Tutelare il territorio
e la storia per crescere

Nel contratto di governo siglato tra Lega e Movimento 5 Stelle, in tema di debito pubblico e deficit viene scritto: «L’azione del governo sarà mirata a un programma di riduzione del debito pubblico non già per mezzo di interventi basati su tasse e austerità, bensì per il tramite della crescita del Pil». Su come realizzare la crescita è poi aggiunto: «A livello nazionale, regionale e locale è quindi determinante avviare una serie di interventi diffusi in chiave preventiva di manutenzione ordinaria e straordinaria del suolo, anche come volano di spesa virtuosa e di creazione di lavoro, a partire dalle zone terremotate».

Per la realizzazione di questo programma si fa affidamento sulla possibilità di «indurre la Commissione europea allo scorporo degli investimenti pubblici produttivi dal deficit corrente di bilancio». Che ciò avvenga non è certamente scontato, vista la posizione contraria assunta fin qui dalla Commissione. C’è da augurarsi, però, che in ogni caso si trovino le risorse necessarie anche attraverso la ripresa di un’efficace azione di «spending review».

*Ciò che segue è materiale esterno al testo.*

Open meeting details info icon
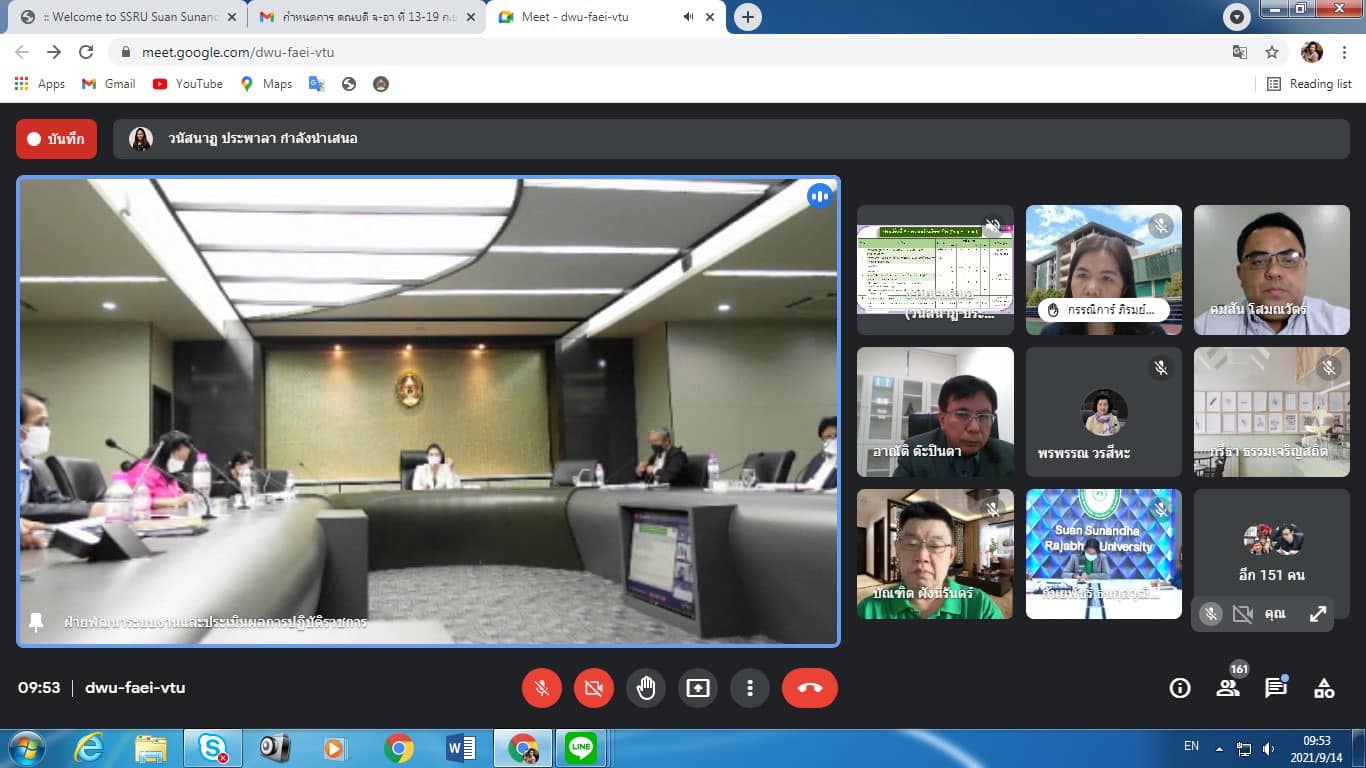The image size is (1366, 768). [1180, 688]
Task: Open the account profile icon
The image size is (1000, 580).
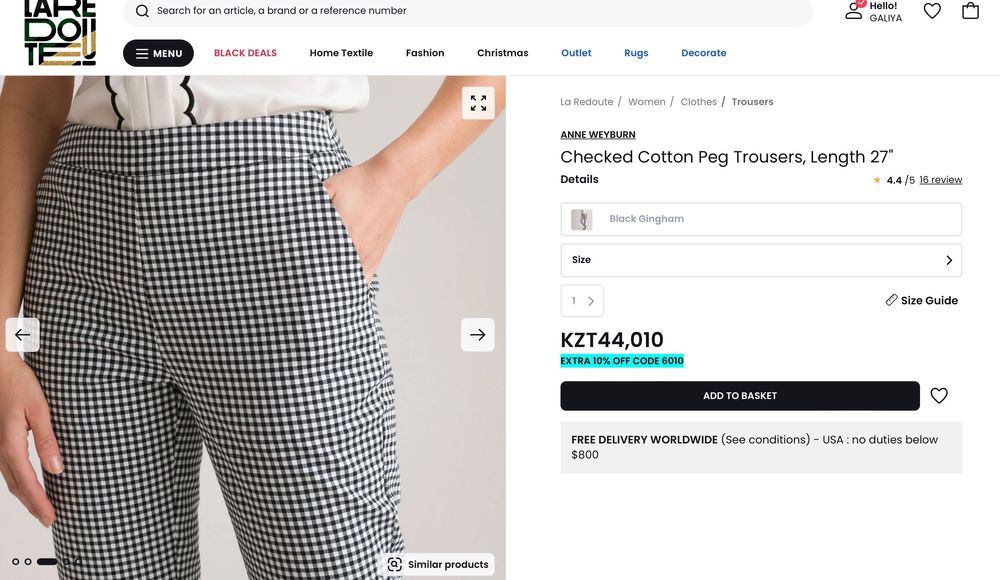Action: click(853, 10)
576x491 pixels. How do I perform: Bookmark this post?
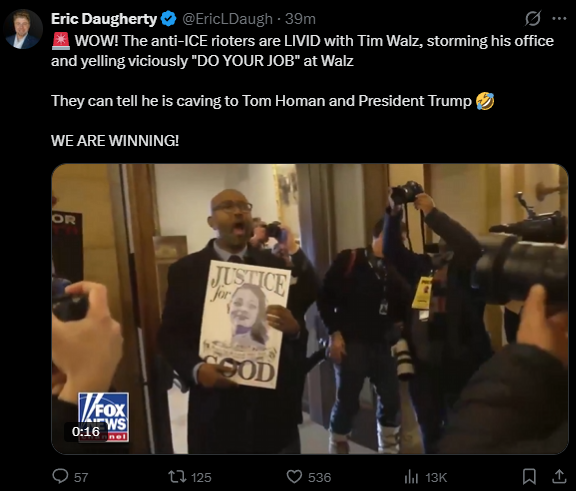[x=529, y=477]
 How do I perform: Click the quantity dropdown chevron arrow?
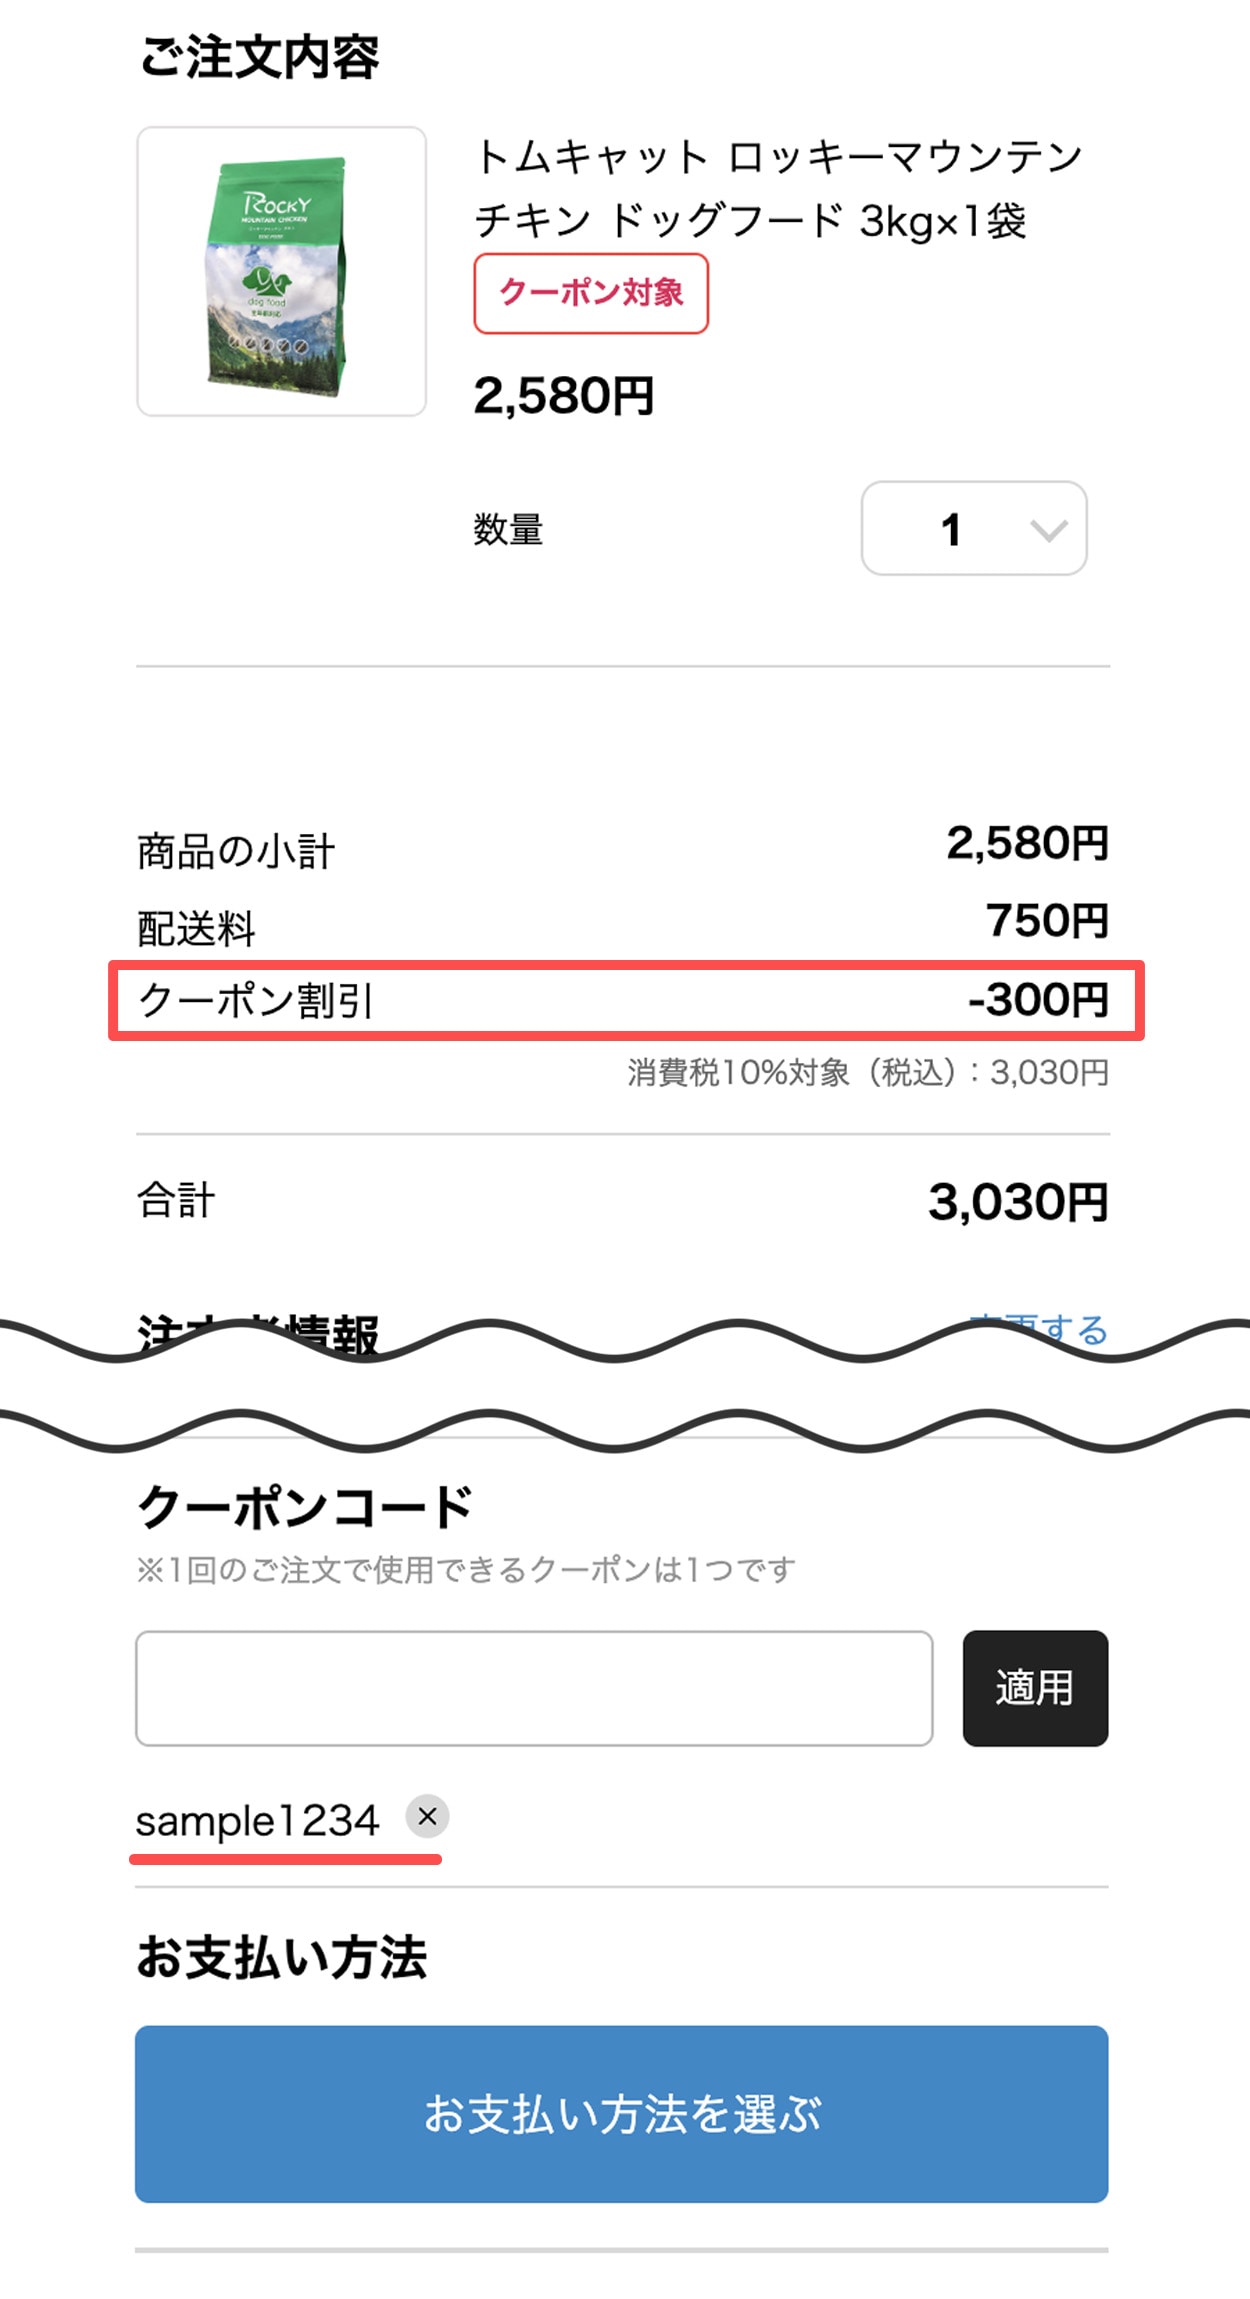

È avvertita da tempo, infatti, l’esigenza di consistenti investimenti che abbiano come obiettivi principali la tutela del territorio, la sicurezza degli abitanti, la valorizzazione delle ricchezze naturali, storiche e artistiche, il recupero e l’adeguamento del patrimonio immobiliare esistente. Non va dimenticato, che oltre un terzo della popolazione risiede in aree ad elevato rischio sismico, localizzate prevalentemente nelle regioni appenniniche e meridionali e che il 10% del territorio è soggetto ad un elevato rischio idrogeologico. Terremoti, frane e alluvioni, oltre a gravi perdite di vite umane, determinano ricorrentemente ingenti danni economici. Secondo stime del ministero per l’Ambiente, nell’ultimo ventennio i danni diretti del dissesto ecologico ammonterebbero a 2,5 miliardi l’anno. La frequenza, l’entità e gli effetti di questi eventi dipendono in parte dalla morfologia del nostro territorio, ma in gran parte anche da scelte di governi e di amministrazioni locali che hanno dato ampio spazio alla speculazione, consentendo un consumo eccessivo e sregolato del suolo. Da una recente analisi della Banca d’Italia è emerso che dal 1971 la superficie agricola utilizzata si è ridotta di oltre un quarto. Tra il 2003 e il 2011, oltre il 10% delle 2,5 milioni di abitazioni sono state edificate in modo abusivo. Circa il 25% degli immobili risulta in cattivo stato di conservazione e tra questi rientra il 90% delle scuole pubbliche che, per essenziali motivi di sicurezza, richiedono un immediato e organico piano di interventi di ristrutturazione.

Per decenni non si è tenuto conto che solo la realizzazione di una rete massiccia e ben articolata di «microinterventi» - destinati alla prevenzione, alla cura e alla manutenzione del territorio - è in grado di favorire una diffusa, rapida e sensibile ripresa dell’occupazione, specie quella giovanile, che rappresenta oggi una priorità assoluta per la stessa stabilità sociale. Altrettanto auspicabili sono interventi destinati alla valorizzazione di aree urbane di elevato valore architettonico e di numerosi siti archeologici di grande rilievo storico. Servirebbero ad alimentare flussi turistici culturali e di massa, che contribuirebbero a sostenere attività alberghiere e commerciali in grado di produrre un diffuso benessere sociale in tutto il Paese. È positivo, quindi, che nel contratto di governo le parti coinvolte abbiano trovato un’intesa sulla necessità di privilegiare interventi pubblici di questo tipo. Si tratta, ora, di passare dalle parole ai fatti, di reperire le risorse necessarie e di predisporre programmi di intervento dettagliati, che siano in grado anche di garantire un concreto coinvolgimento dei comuni, mediante il conferimento di maggiori poteri ai sindaci.